FIBAバスケットボールワールドカップ2023の経済波及効果が107億円に上ったことを受け、関係者から「相乗効果は大きい」との声が上がる。一方、経済効果が高かったとされる宿泊事業者や、開催地の沖縄市内の飲食事業者らからは「そこまで恩恵を受けていない」「実態と乖離(かいり)していないか」と厳しい声も聞かれた。
県バスケットボール協会の日越延利会長は「周辺市町村がスポーツに力を入れて協力した結果だ。県民が世界中の人々を温かく迎えたことも、この数字につながったと思う」と評価。「野球なら甲子園球場、サッカーなら国立霞ヶ丘陸上競技場のように、バスケは沖縄アリーナを聖地化していければ、沖縄振興に貢献できると思う」と語った。
北谷町美浜には選手を含め多くの関係者が宿泊した。

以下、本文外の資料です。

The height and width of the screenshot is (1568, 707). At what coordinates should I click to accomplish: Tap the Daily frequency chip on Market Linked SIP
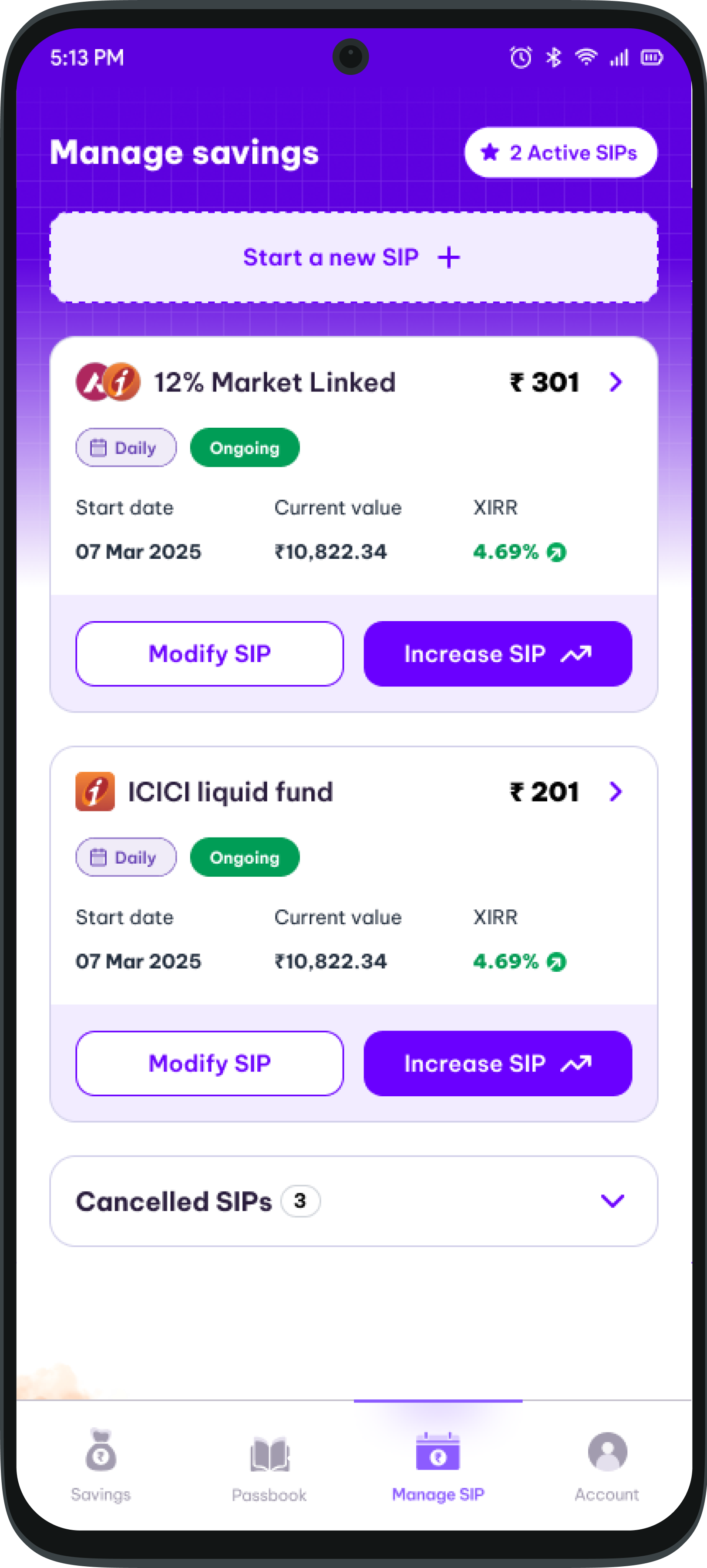pos(125,447)
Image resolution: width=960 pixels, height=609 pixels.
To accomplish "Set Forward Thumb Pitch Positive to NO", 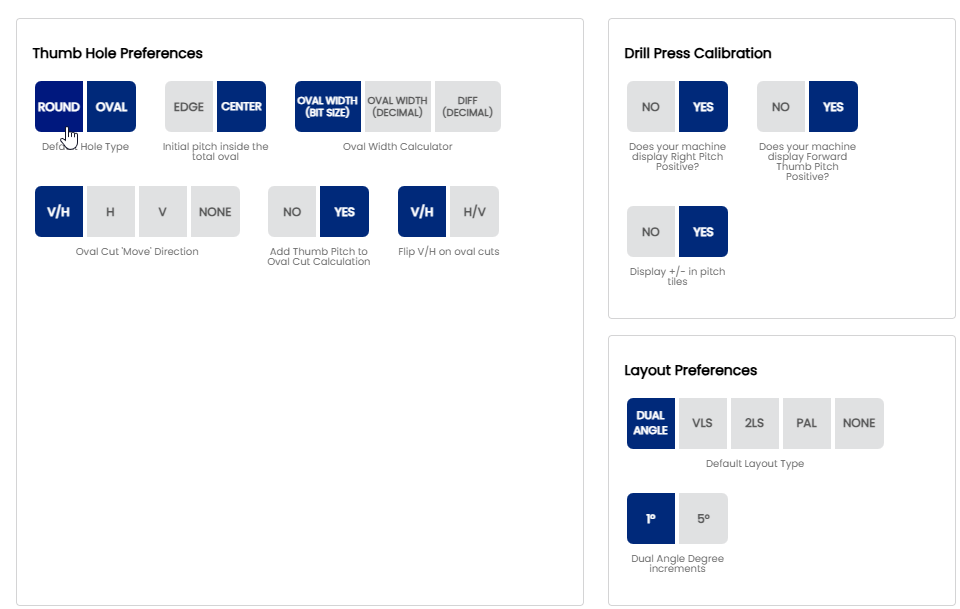I will [x=781, y=107].
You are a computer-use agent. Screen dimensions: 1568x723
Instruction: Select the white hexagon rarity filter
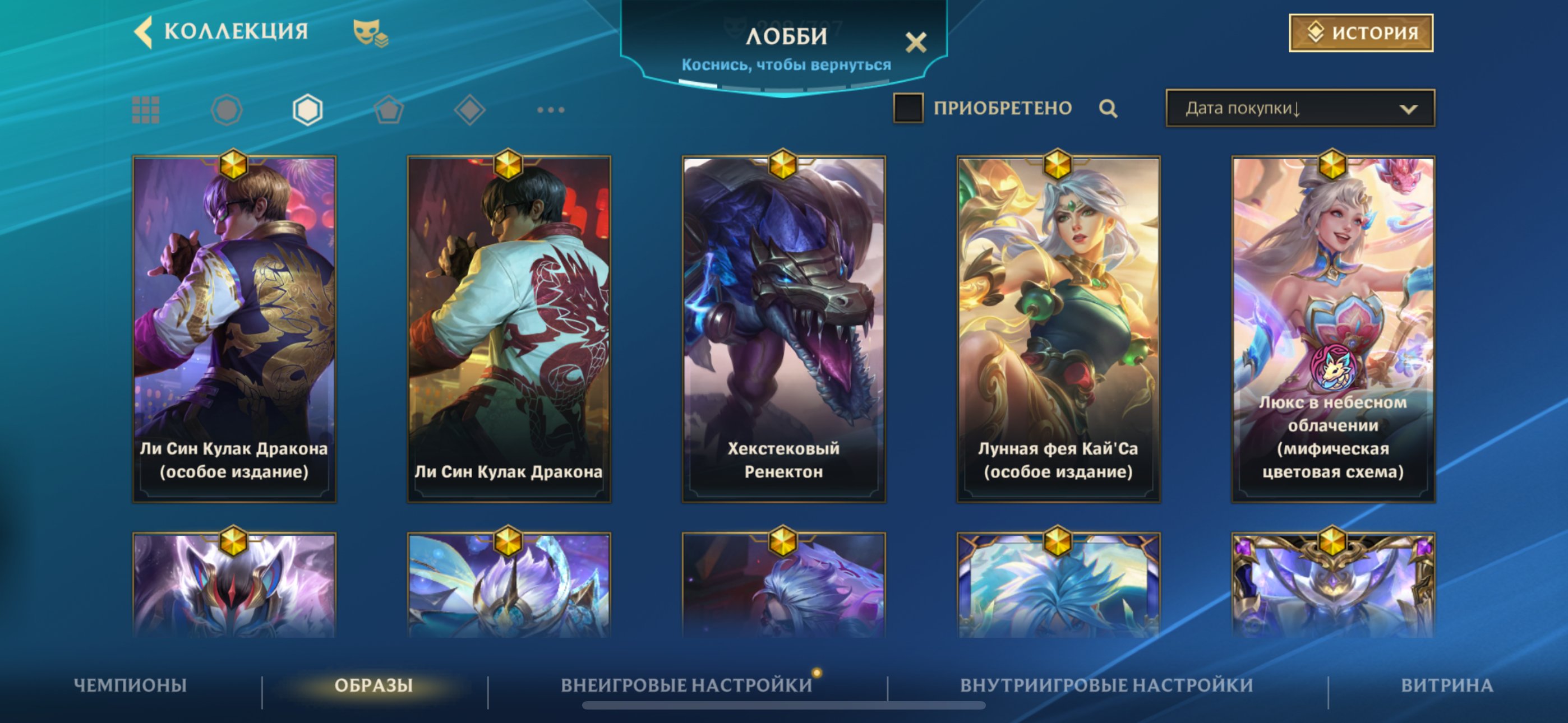pos(307,110)

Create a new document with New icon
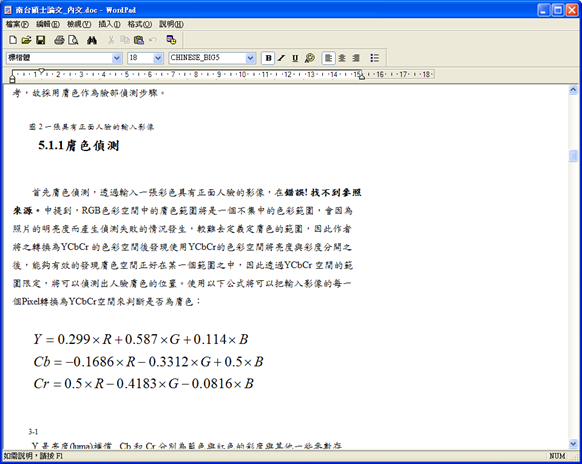(x=13, y=40)
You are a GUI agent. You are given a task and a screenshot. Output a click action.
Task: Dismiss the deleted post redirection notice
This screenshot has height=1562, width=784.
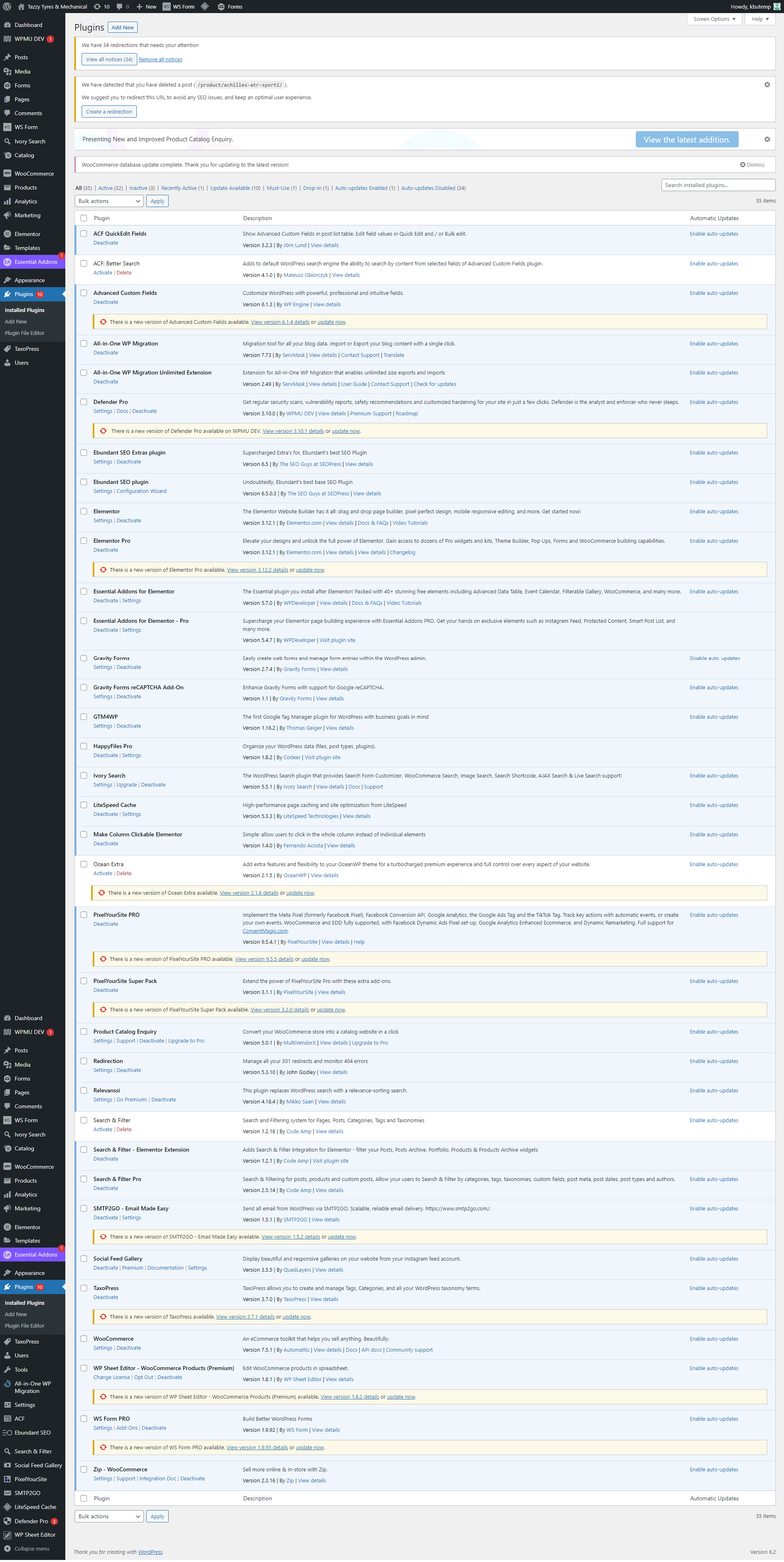click(x=766, y=84)
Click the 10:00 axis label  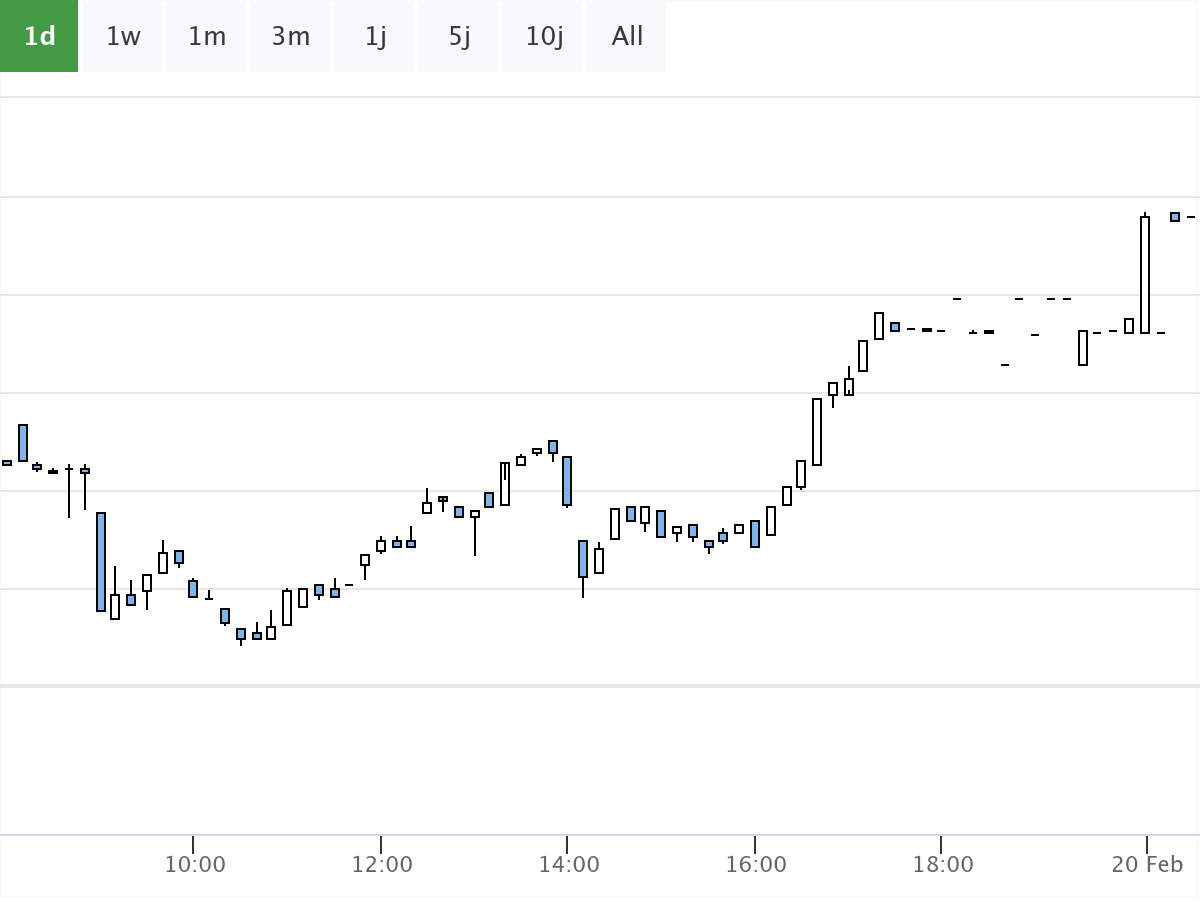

美浜のコーヒーショップ「ジバゴ・コーヒー・ローステリー」には、連日選手やファンのが訪れ、店内ではファンサービスも。10日間で1万2千人が訪れ、期間中売り上げは通常の1・5倍だった。
同店を運営するソウルキッチン(同町美浜)の飯星健太郎代表は「店内でイベントを重ね、相乗効果は大きかった」と手応えを語る。「FIBAをきっかけにジバゴやアメリカンビレッジを知ってもらえて、今でもその効果が続いている」
一方、大会の開催地となった沖縄市では、波及効果を実感できていない事業者も見受けられた。沖縄市中央で飲食業などを営む男性は「ワールドカップ初日はホテルなどは埋まっていたが、期間中に人出が多いという感じはしなかった。沖縄市の市街地よりも北谷などに人が流れたのかもしれない」と肩を落とした。
「コロナの後遺症を抱える中で、まだまだ波及効果が末端まで届いていない」。17・4億円の経済波及効果があったとされる宿泊業だが、県ホテル旅館生活衛生同業組合の宮里一郎理事長は厳しい見方を示す。
県ホテル協会の平良朝敬会長も「実態と少し乖離するのではないか」と指摘。「影響があったことは事実だと思うが、非常に効果があったところとそうでもなかったところなど、ホテルによっても捉え方が違うだろう」と話した。 (與那覇智早まとめ)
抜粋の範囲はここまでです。